As filed with the Securities and Exchange Commission on June 20, 2023

Registration No. 333-_______

UNITED STATES

SECURITIES AND EXCHANGE COMMISSION

WASHINGTON, DC 20549

FORM S-8

REGISTRATION STATEMENT

UNDER

THE SECURITIES ACT OF 1933

Alphatec Holdings, Inc.

(Exact Name of Registrant as Specified in Its Charter)

Delaware

20-2463898

(State or other jurisdiction of incorporation or organization)

(IRS Employer Identification No.)

Alphatec Holdings, Inc.

1950 Camino Vida Roble

Carlsbad, California 92008

(Address of Principal Executive Offices) (Zip Code)

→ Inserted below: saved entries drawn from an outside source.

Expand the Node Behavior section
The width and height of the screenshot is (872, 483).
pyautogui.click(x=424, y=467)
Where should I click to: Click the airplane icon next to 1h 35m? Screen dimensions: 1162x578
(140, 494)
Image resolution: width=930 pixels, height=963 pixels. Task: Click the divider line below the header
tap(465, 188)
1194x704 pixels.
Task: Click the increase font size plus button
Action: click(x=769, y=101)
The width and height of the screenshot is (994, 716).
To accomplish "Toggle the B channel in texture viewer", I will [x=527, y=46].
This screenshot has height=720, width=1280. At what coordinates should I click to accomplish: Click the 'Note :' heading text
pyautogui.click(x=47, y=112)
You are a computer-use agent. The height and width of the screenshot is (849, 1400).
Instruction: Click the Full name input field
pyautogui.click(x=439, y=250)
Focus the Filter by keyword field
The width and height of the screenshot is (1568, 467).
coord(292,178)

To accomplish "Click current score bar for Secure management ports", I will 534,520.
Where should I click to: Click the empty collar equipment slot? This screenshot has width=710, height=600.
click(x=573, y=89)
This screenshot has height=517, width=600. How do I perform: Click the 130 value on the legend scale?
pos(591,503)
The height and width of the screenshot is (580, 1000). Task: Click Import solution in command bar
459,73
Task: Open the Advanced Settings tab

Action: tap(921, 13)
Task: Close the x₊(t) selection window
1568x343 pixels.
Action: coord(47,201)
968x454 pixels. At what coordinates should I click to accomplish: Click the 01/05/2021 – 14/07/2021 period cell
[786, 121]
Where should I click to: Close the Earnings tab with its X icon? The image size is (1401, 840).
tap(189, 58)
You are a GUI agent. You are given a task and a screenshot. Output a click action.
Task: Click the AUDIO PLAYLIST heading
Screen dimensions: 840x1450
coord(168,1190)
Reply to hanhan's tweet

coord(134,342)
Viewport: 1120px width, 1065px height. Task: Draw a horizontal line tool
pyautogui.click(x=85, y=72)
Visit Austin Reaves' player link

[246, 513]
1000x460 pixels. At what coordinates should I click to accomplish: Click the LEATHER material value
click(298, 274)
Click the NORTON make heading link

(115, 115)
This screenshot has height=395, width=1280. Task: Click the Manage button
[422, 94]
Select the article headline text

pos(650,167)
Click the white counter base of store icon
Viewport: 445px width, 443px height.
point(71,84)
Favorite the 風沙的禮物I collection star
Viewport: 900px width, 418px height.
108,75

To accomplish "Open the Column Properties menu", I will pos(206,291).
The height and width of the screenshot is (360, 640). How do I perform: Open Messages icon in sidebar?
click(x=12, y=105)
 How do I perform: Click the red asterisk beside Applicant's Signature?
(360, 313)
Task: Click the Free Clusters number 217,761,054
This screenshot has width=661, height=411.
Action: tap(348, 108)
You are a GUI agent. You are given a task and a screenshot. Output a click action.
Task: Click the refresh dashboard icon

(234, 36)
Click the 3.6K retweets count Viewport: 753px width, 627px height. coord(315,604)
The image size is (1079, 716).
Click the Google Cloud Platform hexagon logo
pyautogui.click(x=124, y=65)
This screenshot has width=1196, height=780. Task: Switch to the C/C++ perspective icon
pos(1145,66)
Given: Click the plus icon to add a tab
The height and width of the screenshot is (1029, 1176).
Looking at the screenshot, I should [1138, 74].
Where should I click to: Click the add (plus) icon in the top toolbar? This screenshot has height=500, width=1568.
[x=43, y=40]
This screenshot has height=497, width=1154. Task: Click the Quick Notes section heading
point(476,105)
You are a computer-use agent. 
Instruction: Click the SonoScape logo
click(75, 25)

Alphatec Holdings, Inc. Amended and Restated 2007 Employee Stock Purchase Plan

Alphatec Holdings, Inc. 2016 Equity Incentive Plan

(Full Title of the Plan)

Craig E. Hunsaker, Esq.

EVP, People & Culture and General Counsel

Alphatec Holdings, Inc.

1950 Camino Vida Roble

Carlsbad, California 92008

(Name and Address of Agent for Service)

(760) 431-9286

(Telephone Number, Including Area Code, of Agent For Service)

Copy to:

Joshua E. Little, Esq.

Dentons Durham Jones & Pinegar P.C.

192 E. 200 N., Third Floor

St. George, Utah 84770

(435) 674-0400

Indicate by check mark whether the registrant is a large accelerated filer, an accelerated filer, a non-accelerated filer, smaller reporting company, or an emerging growth company. See the definitions of “large accelerated filer,” “accelerated filer,” “smaller reporting company,” and “emerging growth company” in Rule 12b-2 of the Exchange Act.

 

Large accelerated filer o

Accelerated filer x

Non-accelerated filer o

Smaller reporting company o

Emerging growth company o

If an emerging growth company, indicate by check mark if the registrant has elected not to use the extended transition period for complying with any new or revised financial accounting standards provided pursuant to Section 7(a)(2)(B) of Securities Act.

 


 


EXPLANATORY NOTE

 

This Registration Statement registers the offer and sale of an additional aggregate 1,500,000 shares of common stock, $0.0001 par value per share (“Common Stock”), of Alphatec Holdings, Inc. (the “Company”) that may be issued to participants pursuant to the Alphatec Holdings, Inc. Amended and Restated 2007 Employee Stock Purchase Plan (the “Purchase Plan”), and an additional aggregate 9,300,000 shares of Common Stock that may be issued to participants pursuant to the Alphatec Holdings, Inc. 2016 Equity Incentive Plan (the “Equity Plan”). In accordance with Instruction E to Form S-8, the contents of the following prior registration statements on Form S-8, previously filed with respect to the Purchase Plan and the Equity Plan (the “Prior Registration Statements”), are hereby incorporated by reference:

With respect to the Purchase Plan, the Company previously registered (i) 500,000 shares of Common Stock on Form S-8 filed with the Commission on August 6, 2021 (File No. 333-258585), (ii) 750,000 shares of Common Stock on Form S-8 filed with the Commission on July 16, 2019 (File No. 333-232661), (iii) 500,000 shares of Common Stock on Form S-8 filed with the Commission on May 12, 2017 (File No. 333-217901), (iv) 58,333 shares of Common Stock on Form S-8 filed with the Commission on March 31, 2017 (File No. 333-217055), (v) 700,000 shares of Common Stock on Form S-8 filed with the Commission on May 6, 2016 (File No. 333-211182), (vi) 700,000 shares of Common Stock on Form S-8 filed with the Commission on March 5, 2015 (File No. 333-202504), (vii) 1,500,000 shares of Common Stock on Form S-8 filed with the Commission on June 9, 2014 (File No. 333-19619), (viii) 700,000 shares of Common Stock on Form S-8 filed with the Commission on March 12, 2013 (File No. 333-187189), and (ix) 350,000 shares of Common Stock on Form S-8 filed with the Commission on November 7, 2007 (File No. 333-147212).
With respect to the Equity Plan, the Company previously registered (i) 7,000,000 shares of Common Stock on Form S-8 filed with the Commission on June 30, 2020 (File No. 333-239556), (ii) 1,083,333 shares of Common Stock on Form S-8 filed with the Commission on October 5, 2016 (File No. 333-213981), (iii) 5,000,000 shares of Common Stock on Form S-8 filed with the Commission on May 21, 2018 (File No. 333-225080), and (iv) 4,000,000 shares of Common Stock on Form S-8 filed with the Commission on July 16, 2019 (File No. 333-232661).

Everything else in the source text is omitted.